* **Exercise description**
Would you restate the entries below word for word, starting at the first line and ending with the one that has "Task: Open the Bulk Actions dropdown"?

* **Collected data**
* * * *

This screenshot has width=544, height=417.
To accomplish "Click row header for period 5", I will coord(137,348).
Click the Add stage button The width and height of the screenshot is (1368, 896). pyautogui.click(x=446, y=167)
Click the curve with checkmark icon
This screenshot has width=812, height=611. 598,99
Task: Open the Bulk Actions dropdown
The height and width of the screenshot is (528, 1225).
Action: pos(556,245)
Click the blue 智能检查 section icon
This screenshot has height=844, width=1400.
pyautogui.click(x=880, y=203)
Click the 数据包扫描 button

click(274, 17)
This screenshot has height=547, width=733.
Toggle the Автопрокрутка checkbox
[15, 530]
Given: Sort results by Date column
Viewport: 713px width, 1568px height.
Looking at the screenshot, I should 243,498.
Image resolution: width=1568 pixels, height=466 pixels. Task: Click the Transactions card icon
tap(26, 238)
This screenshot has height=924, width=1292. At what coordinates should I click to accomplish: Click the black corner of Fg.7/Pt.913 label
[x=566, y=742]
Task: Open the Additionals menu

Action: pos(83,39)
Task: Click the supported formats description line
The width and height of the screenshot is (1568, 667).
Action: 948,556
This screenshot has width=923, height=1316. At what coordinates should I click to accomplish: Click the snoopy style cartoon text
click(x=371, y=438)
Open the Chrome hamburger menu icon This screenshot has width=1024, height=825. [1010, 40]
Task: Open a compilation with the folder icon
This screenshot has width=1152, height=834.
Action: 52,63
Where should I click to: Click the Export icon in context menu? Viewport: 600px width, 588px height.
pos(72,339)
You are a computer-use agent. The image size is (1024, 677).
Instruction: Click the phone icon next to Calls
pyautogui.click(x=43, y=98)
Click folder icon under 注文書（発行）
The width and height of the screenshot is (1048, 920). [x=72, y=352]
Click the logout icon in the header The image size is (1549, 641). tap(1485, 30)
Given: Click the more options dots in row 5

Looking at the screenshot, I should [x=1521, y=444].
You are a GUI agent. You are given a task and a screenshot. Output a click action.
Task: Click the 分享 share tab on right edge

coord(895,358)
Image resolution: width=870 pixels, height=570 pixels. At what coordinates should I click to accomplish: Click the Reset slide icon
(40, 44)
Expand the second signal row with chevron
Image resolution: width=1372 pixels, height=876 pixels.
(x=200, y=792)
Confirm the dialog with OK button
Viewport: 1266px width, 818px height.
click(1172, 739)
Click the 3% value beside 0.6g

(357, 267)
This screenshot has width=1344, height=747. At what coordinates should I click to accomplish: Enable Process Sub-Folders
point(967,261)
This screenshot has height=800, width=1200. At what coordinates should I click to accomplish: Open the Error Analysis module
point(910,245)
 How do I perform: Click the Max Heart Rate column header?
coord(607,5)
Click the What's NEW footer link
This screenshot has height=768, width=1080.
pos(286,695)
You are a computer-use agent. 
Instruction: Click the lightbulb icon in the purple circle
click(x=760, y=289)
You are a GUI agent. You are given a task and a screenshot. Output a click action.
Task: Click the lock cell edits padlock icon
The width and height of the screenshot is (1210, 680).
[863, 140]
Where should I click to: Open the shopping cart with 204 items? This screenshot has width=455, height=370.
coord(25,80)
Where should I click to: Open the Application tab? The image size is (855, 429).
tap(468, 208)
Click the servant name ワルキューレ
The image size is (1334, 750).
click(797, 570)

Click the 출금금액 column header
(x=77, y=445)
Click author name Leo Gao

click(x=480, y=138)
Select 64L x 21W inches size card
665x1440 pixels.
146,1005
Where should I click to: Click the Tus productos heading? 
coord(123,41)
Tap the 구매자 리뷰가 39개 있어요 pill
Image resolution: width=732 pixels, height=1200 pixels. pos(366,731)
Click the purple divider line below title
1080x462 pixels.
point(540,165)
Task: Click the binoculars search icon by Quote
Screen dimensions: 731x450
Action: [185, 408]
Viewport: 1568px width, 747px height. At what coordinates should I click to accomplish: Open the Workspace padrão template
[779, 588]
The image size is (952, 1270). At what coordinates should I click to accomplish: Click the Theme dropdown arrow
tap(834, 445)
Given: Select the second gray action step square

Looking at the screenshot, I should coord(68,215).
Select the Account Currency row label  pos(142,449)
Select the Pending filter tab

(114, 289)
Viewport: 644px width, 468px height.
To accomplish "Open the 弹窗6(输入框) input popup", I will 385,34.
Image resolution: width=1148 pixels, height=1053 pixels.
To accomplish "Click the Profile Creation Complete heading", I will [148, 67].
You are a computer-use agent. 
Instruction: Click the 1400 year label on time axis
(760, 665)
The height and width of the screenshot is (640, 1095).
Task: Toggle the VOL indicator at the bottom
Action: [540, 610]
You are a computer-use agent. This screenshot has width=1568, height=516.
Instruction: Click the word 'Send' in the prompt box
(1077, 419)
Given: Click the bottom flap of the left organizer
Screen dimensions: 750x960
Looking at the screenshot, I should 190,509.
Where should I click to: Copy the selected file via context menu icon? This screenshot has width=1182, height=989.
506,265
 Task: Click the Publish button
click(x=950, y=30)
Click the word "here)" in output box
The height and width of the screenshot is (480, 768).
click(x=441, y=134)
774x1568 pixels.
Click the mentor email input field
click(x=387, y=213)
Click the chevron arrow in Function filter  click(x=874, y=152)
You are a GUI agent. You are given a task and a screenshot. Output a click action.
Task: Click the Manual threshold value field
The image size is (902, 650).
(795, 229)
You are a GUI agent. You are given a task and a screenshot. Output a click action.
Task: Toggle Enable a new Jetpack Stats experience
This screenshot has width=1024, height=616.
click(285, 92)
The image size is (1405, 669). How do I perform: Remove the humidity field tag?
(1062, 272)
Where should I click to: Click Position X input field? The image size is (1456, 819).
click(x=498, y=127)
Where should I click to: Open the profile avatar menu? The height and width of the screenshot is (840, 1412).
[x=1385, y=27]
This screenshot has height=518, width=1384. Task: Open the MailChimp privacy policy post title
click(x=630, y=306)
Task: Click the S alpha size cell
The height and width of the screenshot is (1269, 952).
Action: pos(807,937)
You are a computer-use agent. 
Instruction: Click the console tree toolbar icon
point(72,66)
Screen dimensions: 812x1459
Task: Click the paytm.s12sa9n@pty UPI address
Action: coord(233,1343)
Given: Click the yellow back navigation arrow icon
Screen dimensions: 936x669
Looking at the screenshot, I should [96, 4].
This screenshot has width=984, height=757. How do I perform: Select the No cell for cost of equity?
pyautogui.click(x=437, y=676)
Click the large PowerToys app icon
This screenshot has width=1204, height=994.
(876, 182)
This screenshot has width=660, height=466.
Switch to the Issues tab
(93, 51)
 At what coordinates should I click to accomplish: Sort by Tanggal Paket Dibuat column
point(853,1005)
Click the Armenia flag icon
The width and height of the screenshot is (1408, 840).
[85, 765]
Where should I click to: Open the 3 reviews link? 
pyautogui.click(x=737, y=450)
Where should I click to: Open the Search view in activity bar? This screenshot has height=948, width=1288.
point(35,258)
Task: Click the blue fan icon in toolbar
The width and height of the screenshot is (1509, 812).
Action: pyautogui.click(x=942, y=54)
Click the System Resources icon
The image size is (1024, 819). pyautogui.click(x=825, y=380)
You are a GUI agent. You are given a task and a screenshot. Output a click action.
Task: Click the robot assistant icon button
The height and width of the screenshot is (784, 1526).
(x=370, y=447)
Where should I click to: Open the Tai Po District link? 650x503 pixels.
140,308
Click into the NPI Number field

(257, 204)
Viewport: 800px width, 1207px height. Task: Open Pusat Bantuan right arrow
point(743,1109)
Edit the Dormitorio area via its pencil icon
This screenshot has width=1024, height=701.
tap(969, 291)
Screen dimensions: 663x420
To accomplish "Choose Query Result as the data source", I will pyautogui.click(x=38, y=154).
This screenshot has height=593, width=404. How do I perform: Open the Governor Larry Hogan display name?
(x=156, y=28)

* * * *

* **Completed task**
This screenshot has width=544, height=417.
To accomplish "Click row header for period 5", I will coord(137,348).
Click the Add stage button The width and height of the screenshot is (1368, 896). pyautogui.click(x=446, y=167)
Click the curve with checkmark icon
This screenshot has width=812, height=611. 598,99
Task: Open the Bulk Actions dropdown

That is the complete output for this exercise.